Bien que, comme M. Boochani, 647 migrants du camp aient reçu le statut de réfugié de la Papouasie, une large majorité d’entre eux préfèrent vivre en captivité que partir à Lorengau. « Ils sont terrifiés à l’idée de quitter le centre. Beaucoup d’entre eux se sont fait attaquer ces dernières années par des habitants locaux qui n’acceptent pas la présence des réfugiés, qui leur a été imposée, en plus, par un gouvernement étranger », explique Graham Thom, responsable de la question des réfugiés d’Amnesty International Australie. Les relations entre Manusiens et migrants sont d’autant plus difficiles depuis que ceux qui ont accepté de s’installer dans l’île ont tissé des liens avec les femmes locales ; une pilule dure d’avaler dans une culture tribale qui a souffert des longues années de colonialisme.

Un accord « bête », selon Trump

Lors de son ouverture, en 2013, le camp était censé accueillir temporairement les migrants arrivés par bateau en Australie. Il représentait une composante essentielle de la fameuse « pacific solution » du gouvernement australien pour dissuader les migrants de se rendre dans le pays, et qui avait notamment inclus une campagne d’affiches avec le slogan « Non, vous ne ferez pas de l’Australie votre chez vous ». Mais malgré l’accord du gouvernement de PNG, il a été jugé « illégal et anticonstitutionnel » trois ans après sa mise en fonctionnement par la Cour suprême papouasienne, forçant l’Australie à repenser sa stratégie.
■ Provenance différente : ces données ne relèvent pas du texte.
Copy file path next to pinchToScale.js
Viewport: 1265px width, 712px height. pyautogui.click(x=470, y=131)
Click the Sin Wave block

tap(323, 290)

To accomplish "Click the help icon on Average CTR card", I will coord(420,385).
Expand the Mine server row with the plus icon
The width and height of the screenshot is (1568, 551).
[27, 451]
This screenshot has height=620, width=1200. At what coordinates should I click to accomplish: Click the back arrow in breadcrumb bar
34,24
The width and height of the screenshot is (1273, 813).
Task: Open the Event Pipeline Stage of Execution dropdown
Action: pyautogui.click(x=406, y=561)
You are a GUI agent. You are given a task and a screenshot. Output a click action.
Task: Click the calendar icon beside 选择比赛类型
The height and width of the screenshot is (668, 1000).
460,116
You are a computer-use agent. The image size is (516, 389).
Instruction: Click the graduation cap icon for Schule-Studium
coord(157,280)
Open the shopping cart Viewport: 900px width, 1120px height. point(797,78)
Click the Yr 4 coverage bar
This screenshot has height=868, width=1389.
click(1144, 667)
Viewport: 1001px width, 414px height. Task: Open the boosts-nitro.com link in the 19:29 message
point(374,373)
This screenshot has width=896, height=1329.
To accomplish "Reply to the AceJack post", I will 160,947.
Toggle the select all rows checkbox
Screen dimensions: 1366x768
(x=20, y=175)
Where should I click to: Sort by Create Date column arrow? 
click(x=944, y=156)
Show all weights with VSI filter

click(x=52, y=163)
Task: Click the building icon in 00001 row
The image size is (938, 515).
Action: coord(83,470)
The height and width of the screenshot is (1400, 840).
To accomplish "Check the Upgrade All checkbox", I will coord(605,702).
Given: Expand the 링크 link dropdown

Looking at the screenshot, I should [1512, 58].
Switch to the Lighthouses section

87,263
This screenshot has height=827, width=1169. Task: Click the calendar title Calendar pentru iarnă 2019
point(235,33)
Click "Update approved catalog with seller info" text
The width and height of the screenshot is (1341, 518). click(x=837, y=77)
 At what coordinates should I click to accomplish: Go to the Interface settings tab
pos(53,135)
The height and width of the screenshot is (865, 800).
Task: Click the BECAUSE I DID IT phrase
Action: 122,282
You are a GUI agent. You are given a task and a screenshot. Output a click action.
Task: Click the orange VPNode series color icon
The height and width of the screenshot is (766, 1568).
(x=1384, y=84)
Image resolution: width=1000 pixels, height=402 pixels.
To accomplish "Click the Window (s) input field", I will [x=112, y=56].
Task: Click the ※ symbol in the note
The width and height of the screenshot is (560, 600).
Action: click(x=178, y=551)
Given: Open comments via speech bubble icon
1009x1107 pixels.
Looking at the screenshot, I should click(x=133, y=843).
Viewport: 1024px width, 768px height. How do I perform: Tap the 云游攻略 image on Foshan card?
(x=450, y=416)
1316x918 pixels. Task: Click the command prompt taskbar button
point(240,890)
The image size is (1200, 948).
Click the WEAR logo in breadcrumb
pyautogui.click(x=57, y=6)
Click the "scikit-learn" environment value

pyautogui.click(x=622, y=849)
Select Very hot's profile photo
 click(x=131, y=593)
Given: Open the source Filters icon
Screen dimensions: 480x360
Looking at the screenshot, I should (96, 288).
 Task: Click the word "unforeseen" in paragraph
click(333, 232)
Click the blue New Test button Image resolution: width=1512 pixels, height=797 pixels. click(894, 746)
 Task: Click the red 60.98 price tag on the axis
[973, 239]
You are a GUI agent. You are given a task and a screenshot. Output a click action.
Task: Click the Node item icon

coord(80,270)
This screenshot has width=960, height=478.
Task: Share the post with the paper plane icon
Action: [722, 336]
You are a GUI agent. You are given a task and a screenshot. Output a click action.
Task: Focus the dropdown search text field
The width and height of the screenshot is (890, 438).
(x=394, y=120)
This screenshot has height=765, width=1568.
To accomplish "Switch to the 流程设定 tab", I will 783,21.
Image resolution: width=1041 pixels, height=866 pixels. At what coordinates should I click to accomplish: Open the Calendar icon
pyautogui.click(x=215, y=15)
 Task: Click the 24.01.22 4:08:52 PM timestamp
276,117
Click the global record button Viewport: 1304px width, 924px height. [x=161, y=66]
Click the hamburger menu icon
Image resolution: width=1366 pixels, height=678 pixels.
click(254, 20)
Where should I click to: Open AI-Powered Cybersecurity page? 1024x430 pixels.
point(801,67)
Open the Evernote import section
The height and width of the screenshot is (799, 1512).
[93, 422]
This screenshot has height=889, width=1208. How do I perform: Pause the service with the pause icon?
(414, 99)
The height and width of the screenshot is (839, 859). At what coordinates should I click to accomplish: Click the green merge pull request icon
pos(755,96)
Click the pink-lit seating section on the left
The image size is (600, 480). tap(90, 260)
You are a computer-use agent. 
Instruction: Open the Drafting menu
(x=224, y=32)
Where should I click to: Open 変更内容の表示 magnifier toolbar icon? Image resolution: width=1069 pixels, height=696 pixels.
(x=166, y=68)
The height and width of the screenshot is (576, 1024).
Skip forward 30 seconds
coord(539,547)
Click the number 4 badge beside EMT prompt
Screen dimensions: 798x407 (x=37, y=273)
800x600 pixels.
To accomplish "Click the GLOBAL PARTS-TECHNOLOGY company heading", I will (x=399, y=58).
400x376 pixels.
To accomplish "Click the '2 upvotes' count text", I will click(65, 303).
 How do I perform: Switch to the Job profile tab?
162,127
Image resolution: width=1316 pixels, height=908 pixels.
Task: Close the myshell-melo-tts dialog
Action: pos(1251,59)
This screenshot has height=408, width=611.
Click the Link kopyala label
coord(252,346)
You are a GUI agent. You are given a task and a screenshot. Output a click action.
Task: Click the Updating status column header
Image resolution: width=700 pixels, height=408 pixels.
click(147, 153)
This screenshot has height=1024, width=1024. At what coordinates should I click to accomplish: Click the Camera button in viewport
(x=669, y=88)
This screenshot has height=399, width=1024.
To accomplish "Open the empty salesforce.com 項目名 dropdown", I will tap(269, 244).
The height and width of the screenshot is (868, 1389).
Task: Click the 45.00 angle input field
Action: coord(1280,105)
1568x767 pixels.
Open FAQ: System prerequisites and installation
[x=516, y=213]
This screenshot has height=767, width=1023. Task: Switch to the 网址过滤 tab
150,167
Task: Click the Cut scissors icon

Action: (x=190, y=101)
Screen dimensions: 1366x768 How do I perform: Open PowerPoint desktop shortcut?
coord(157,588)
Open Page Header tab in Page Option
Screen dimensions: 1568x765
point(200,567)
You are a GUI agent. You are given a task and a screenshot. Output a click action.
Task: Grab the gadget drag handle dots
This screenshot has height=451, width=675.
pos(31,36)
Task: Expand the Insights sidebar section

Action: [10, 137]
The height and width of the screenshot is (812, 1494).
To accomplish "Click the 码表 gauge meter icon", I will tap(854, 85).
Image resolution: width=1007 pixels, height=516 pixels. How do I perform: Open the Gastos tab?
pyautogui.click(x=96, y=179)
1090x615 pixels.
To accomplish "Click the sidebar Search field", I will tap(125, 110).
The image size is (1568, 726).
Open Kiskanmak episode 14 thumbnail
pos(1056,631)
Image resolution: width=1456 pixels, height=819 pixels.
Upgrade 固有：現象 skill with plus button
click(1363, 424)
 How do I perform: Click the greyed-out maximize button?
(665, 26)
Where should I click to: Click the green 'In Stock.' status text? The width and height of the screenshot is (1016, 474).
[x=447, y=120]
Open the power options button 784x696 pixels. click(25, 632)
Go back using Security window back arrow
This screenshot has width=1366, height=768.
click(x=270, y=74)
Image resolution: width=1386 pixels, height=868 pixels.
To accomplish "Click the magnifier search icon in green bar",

Sans pour autant accepter ces demandeurs d’asile sur le sol australien, comme l’a réaffirmé au début de juillet le ministre de l’immigration du pays, Peter Dutton.

L’espoir d’un futur plus prometteur pour ces réfugiés s’ouvrait en novembre 2016 avec l’engagement des Etats-Unis de Barack Obama à prendre en charge environ 1 250 d’entre eux, bloqués dans les centres de rétention offshore australiens. Mais, à ce jour, le gouvernement américain entretient le flou concernant le destin de cet accord, jugé « bête » par Donald Trump. Selon M. Boochani, depuis que l’accord a été signé, seuls 470 personnes – sur les 790 migrants – ont participé au processus d’éligibilité pour se rendre aux Etats-Unis, dont à peine une quarantaine auraient reçu un avis favorable pour passer à la dernière étape de la sélection, un contrôle médical.

« Quelques réfugiés iront certainement en Amérique. Les autres resteront bloqués en Papouasie-Nouvelle-Guinée, malgré le risque d’un danger réel », estime le responsable d’Amnesty. Bien que les migrants n’aient aucune idée de ce qui les attend, les manifestations pour récupérer l’eau et l’électricité continueront, promet Behrouz Boochani, dans ce parage manusien dont le nom, Lombrum, signifie en langue locale « l’endroit au fond du bateau où l’on garde les prisonniers ».